THE RECORDS:
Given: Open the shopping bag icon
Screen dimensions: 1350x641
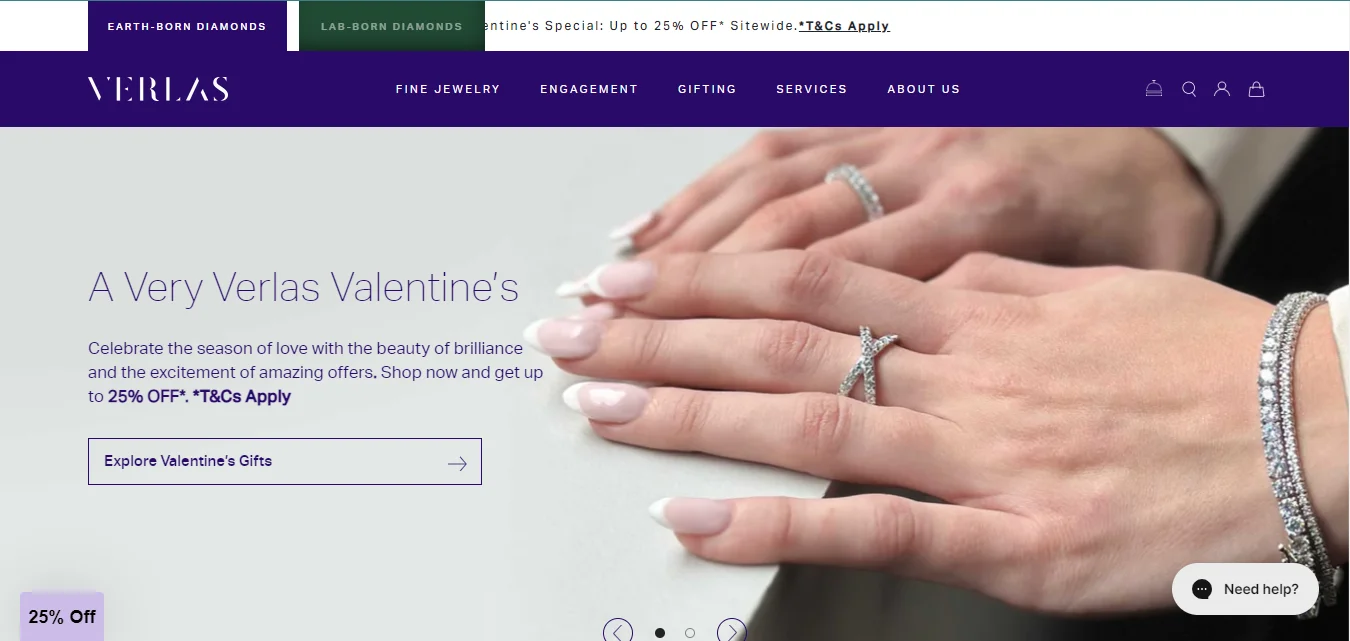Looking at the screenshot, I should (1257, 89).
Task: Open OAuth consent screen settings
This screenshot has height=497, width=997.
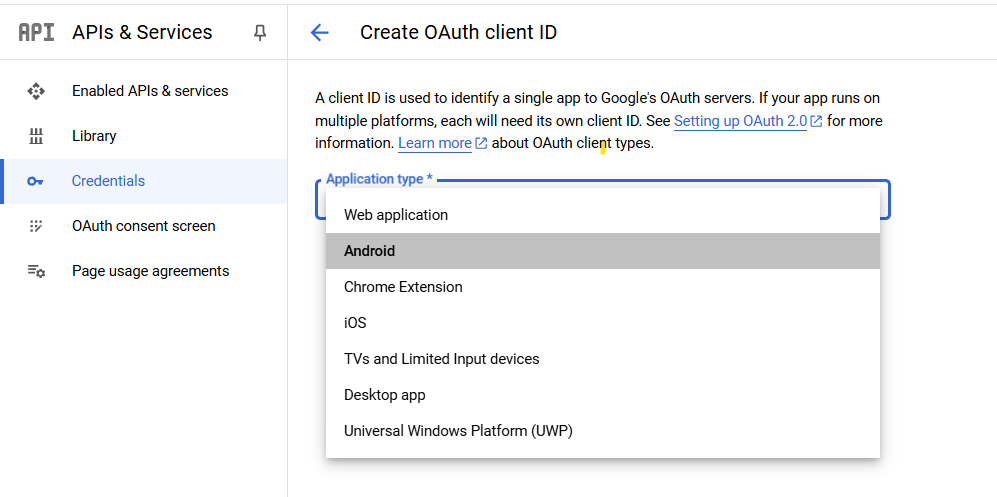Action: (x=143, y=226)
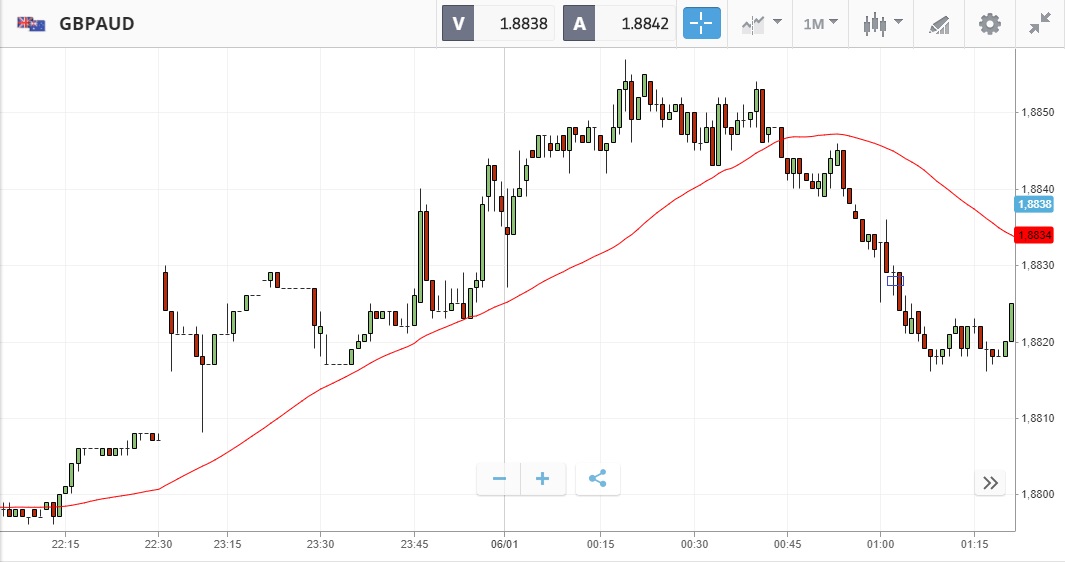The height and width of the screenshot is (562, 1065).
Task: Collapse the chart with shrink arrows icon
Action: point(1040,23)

---

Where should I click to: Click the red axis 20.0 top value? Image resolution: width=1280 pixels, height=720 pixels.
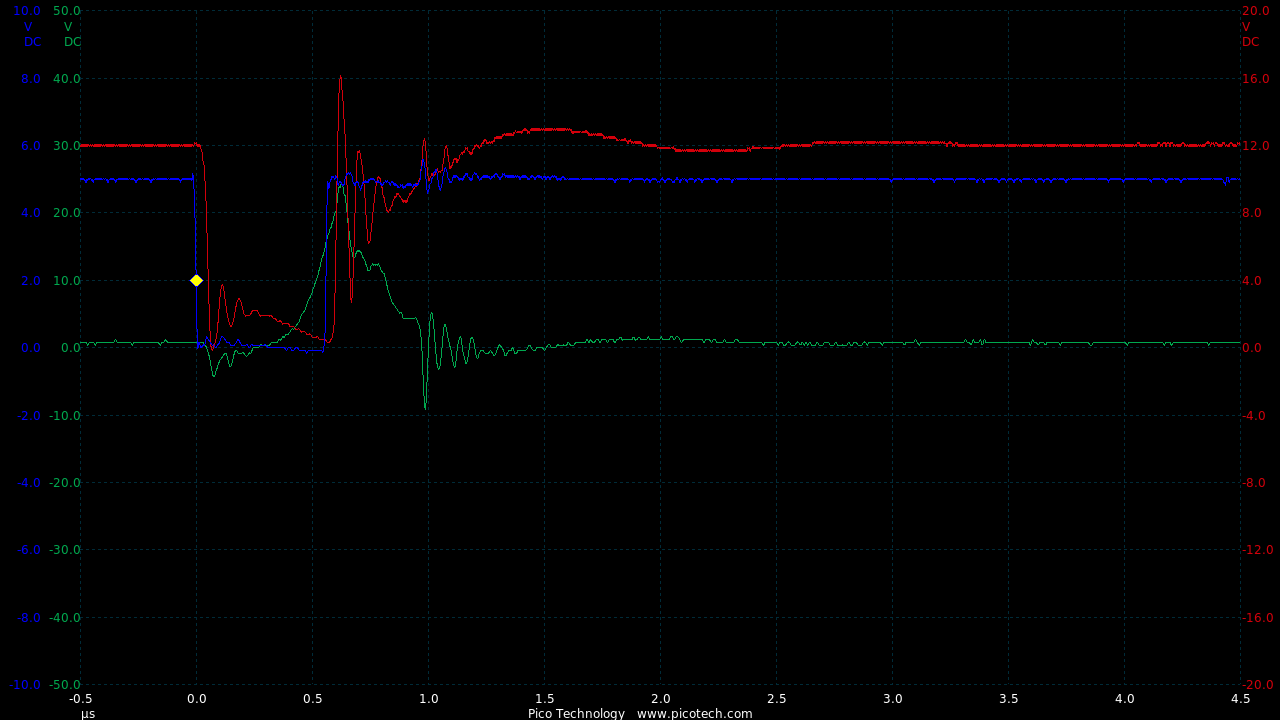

WHAT IS EXPECTED: Using the data above, copy each line that contains "Open".

ANSWER TO THIS PROBLEM:
Given: Open the shopping bag icon
Task: Open OAuth consent screen settings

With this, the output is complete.